Foreach ($Script:One in $Script:PortFilter)
{

$Script:One |
get-netfirewallportfilter -PolicyStore ActiveStore |
Where-Object -Property { $_.localport -Eq “$Script:Portos” } |
Select-Object Protocol , LocalPort , RemotePort

$DasRemoteIps = $Script:One |
Get-NetFirewallRule |
Where-object {$.Enabled -eq “True” -and $.Action -eq “Allow”} |
Select-Object RemoteAddress -Verbose

$DasRuleName = $Script:One |
Get-NetFirewallRule -policystore ActiveStore |
Where-object {$.Enabled -eq “True” -and $.Action -eq “Allow”}

Write-host n Write-output ("Display name :" + $DasRuleName.DisplayName) Write-Output ("Port Number :" + $DasPort.LocalPort) Write-Output ("Remote Port :" + $DasPort.LocalPort) Write-Output ("Protocol :" + $DasPort.LocalPort) Write-output ("Enabled :" + $DasRulename.Enabled) Write-output ("Action :" + $DasRuleName.Action) Write-Output "Remote Addresses:" Write-Output "---------------------------" $DasRemoteIps.RemoteAddress Write-host n
}
[/pre]

Please review the instructions above the posting textbox for code formatting - [square brackets] aren’t usable here.

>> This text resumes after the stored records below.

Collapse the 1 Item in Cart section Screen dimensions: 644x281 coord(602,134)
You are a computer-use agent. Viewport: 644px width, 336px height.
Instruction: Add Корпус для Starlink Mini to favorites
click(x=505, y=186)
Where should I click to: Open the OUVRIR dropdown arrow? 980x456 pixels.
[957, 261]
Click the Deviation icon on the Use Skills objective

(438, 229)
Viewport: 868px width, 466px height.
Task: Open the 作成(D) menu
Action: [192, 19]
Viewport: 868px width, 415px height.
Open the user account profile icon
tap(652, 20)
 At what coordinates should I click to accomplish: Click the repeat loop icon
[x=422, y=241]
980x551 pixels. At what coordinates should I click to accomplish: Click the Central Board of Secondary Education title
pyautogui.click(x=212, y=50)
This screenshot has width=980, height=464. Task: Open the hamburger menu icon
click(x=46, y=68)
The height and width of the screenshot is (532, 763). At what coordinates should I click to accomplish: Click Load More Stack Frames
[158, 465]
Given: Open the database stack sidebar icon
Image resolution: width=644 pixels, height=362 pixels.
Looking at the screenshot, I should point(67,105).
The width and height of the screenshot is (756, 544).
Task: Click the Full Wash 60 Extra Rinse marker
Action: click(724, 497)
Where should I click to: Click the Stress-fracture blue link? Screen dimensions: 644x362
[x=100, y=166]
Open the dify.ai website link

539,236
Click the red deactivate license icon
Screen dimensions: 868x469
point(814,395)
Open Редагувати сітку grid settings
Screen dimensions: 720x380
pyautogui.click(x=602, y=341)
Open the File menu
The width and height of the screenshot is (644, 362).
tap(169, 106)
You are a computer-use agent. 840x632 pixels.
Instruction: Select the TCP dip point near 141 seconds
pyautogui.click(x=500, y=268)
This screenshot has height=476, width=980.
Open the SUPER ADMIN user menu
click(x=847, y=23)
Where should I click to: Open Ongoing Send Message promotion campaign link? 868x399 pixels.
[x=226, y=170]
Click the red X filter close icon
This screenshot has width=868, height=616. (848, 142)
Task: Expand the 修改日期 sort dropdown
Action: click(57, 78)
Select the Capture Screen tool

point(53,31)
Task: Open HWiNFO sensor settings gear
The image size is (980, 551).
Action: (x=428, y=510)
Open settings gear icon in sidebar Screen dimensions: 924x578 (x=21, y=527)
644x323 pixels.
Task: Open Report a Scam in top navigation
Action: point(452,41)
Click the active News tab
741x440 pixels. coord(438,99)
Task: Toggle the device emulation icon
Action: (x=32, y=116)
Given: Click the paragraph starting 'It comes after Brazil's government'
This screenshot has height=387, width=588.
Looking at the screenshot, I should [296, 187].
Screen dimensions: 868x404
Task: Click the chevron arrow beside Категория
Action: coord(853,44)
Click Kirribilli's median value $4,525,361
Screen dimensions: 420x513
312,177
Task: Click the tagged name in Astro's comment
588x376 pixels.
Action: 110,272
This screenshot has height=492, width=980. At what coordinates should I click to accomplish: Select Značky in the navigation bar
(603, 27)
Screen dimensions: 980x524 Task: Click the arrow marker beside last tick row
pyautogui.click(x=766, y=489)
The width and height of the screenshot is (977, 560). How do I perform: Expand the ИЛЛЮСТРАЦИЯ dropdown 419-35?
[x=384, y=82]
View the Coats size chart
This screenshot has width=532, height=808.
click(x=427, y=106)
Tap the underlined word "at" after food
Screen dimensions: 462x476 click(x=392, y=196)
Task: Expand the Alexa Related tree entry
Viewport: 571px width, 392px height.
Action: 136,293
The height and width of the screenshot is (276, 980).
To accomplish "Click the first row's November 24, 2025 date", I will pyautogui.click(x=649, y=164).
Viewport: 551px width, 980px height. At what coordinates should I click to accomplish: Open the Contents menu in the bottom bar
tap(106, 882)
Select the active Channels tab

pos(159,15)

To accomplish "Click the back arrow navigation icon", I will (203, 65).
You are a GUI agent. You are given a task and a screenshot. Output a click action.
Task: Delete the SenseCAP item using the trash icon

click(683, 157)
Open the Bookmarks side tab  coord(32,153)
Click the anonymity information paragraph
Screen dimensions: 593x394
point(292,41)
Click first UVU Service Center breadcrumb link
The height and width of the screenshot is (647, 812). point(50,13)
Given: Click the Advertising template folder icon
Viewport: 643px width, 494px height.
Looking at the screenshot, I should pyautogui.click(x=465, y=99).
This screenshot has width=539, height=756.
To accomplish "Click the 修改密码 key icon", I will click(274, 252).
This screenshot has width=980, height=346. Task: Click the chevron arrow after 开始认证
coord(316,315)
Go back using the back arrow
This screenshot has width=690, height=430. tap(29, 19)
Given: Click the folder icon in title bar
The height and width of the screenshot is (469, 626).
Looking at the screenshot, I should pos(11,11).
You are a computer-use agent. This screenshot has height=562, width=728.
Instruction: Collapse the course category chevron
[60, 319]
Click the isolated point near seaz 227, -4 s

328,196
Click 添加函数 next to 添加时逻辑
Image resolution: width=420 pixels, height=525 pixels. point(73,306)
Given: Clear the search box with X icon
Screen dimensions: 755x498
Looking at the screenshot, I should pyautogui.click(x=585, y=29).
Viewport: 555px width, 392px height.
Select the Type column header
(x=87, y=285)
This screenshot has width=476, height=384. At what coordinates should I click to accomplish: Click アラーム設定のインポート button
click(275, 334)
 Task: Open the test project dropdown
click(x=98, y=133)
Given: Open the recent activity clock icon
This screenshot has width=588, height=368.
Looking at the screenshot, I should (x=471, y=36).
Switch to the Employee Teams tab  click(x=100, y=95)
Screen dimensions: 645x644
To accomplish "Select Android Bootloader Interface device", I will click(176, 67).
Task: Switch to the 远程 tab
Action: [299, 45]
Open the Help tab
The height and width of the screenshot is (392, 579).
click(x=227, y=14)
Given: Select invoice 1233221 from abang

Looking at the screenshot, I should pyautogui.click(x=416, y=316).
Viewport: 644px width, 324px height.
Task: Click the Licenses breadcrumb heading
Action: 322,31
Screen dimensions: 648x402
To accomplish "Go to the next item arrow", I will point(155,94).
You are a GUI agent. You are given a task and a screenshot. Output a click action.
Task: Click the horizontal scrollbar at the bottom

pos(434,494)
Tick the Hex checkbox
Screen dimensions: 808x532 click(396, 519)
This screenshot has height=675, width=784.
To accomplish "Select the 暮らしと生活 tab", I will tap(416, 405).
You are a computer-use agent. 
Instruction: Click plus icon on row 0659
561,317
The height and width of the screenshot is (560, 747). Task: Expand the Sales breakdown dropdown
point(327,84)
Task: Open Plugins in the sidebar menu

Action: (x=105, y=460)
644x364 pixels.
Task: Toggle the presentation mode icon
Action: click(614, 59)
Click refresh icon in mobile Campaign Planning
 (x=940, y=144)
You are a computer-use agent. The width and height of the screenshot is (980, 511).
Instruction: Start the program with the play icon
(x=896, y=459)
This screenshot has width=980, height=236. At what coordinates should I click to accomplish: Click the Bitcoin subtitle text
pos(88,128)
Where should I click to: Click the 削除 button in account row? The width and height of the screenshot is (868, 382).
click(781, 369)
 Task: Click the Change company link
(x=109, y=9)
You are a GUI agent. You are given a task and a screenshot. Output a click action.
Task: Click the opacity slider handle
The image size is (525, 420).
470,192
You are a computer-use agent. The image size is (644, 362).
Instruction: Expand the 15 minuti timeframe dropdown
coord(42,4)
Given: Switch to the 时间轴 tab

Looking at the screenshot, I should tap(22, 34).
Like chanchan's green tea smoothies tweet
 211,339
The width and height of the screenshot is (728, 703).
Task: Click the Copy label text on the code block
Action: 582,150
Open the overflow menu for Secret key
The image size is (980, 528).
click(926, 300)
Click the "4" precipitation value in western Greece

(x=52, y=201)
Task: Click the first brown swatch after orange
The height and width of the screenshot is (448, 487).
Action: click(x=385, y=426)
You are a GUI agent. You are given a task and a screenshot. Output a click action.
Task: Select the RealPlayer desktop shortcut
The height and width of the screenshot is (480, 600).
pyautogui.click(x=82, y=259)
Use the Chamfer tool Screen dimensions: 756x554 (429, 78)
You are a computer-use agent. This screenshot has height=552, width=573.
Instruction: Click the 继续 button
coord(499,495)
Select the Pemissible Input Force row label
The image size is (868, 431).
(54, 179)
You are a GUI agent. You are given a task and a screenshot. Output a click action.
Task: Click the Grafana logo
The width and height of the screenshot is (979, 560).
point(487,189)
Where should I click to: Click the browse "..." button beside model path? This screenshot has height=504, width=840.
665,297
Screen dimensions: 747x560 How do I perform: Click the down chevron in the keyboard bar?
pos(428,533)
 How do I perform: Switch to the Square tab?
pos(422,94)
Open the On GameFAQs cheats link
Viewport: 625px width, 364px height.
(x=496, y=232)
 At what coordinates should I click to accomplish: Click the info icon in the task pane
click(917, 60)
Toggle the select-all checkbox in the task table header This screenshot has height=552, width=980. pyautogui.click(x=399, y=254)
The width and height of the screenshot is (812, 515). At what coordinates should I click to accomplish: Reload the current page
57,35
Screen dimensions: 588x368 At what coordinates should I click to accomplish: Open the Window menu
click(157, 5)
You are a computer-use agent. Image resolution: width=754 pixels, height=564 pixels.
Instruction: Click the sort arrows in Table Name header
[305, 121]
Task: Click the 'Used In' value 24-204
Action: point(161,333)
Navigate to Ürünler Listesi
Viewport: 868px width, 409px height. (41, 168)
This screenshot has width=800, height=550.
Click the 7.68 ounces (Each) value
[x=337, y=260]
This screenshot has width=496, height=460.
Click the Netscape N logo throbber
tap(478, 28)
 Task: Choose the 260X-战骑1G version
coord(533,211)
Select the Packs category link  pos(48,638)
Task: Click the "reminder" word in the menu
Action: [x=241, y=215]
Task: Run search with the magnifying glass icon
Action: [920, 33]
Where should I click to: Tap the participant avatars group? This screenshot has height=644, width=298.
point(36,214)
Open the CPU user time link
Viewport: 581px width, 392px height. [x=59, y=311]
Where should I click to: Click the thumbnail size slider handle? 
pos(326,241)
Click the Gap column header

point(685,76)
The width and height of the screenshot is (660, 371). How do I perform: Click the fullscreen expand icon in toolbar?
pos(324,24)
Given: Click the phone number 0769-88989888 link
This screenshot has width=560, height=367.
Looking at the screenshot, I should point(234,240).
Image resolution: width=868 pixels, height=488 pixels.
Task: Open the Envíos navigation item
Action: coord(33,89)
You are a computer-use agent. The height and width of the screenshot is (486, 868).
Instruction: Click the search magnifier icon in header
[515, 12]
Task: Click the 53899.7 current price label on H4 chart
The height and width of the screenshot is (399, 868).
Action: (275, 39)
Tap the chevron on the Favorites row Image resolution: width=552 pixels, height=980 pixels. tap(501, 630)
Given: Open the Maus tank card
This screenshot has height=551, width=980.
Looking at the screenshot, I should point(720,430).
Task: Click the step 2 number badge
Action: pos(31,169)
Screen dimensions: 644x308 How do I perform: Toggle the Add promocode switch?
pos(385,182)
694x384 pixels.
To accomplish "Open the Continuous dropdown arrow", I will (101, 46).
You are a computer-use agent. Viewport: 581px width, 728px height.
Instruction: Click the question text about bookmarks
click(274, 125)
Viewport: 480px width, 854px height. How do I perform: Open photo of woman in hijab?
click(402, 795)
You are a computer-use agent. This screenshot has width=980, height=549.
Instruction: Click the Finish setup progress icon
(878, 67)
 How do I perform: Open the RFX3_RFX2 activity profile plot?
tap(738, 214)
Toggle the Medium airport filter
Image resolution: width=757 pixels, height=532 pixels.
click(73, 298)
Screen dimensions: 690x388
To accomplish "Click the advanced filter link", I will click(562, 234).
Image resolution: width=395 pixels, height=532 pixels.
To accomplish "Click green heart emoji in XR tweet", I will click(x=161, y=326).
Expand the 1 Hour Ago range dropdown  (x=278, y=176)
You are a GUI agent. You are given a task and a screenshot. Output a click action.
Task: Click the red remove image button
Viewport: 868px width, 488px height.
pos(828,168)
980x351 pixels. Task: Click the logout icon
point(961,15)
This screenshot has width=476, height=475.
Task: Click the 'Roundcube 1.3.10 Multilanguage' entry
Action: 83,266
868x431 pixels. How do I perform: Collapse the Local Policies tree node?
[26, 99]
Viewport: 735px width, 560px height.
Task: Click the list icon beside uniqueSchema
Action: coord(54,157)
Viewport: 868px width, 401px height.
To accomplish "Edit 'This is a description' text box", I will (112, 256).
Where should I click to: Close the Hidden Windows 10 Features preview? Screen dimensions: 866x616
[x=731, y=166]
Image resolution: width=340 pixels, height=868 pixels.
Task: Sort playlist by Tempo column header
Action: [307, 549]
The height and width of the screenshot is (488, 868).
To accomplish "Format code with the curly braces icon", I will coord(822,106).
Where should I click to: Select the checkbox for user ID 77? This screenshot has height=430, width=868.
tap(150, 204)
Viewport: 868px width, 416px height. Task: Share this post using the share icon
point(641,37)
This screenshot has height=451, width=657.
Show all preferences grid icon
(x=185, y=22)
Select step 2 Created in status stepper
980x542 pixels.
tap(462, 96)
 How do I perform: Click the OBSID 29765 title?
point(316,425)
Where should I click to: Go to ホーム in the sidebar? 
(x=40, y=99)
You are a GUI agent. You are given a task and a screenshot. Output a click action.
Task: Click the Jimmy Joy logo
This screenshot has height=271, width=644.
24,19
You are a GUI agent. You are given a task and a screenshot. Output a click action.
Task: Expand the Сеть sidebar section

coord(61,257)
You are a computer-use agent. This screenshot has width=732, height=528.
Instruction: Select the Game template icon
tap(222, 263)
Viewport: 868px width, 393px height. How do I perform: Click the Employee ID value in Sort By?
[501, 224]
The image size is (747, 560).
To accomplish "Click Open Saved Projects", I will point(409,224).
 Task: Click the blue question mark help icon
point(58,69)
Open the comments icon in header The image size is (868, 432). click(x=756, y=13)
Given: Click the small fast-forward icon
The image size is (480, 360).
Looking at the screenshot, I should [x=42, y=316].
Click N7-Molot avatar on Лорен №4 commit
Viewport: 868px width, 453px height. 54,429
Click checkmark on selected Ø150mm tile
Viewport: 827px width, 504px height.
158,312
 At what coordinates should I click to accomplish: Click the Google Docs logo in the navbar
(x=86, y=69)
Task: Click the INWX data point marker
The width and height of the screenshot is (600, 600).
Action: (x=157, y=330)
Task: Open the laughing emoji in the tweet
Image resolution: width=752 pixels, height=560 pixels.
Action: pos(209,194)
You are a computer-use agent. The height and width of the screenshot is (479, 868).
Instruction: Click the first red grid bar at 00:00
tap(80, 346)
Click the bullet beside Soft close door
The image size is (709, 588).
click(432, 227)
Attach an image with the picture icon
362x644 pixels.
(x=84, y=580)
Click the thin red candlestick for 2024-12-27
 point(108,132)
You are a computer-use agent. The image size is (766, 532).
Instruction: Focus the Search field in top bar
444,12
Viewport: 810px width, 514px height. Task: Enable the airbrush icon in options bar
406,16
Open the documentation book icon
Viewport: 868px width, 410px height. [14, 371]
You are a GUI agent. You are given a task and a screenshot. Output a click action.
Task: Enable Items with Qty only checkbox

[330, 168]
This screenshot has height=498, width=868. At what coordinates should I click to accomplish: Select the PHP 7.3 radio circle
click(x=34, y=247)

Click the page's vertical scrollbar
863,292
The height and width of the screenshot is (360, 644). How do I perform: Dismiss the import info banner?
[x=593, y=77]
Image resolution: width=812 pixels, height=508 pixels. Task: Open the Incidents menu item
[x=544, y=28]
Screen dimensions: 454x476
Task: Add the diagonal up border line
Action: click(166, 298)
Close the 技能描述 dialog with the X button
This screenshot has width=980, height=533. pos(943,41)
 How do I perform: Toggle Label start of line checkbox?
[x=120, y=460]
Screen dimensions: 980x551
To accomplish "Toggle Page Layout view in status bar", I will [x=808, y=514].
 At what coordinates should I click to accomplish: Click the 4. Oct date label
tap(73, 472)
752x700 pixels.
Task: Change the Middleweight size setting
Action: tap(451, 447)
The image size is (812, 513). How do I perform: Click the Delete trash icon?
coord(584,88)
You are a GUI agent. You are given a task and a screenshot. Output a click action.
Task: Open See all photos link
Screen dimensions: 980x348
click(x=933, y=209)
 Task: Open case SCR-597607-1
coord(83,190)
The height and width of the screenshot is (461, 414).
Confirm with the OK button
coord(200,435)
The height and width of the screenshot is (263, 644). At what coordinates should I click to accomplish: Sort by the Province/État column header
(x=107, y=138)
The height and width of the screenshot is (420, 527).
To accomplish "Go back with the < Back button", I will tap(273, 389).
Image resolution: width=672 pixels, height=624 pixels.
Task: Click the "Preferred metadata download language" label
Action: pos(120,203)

You should also, over time, investigate emitting a custom object rather than a bunch of strings. As-is, the data you’re outputting is going to be pretty much limited to screen display. “The PowerShell Scripting & Toolmaking Book” is a good resource (I’m biased) for getting into the “PowerShell way” of doing this. Those $script: modifiers are also unnecessary and are going to get you in to trouble.

Now… where do you see it going wrong? Like, can you set breakpoints after each variable assignment, check the variable’s new contents, and see where things stop going as you expect?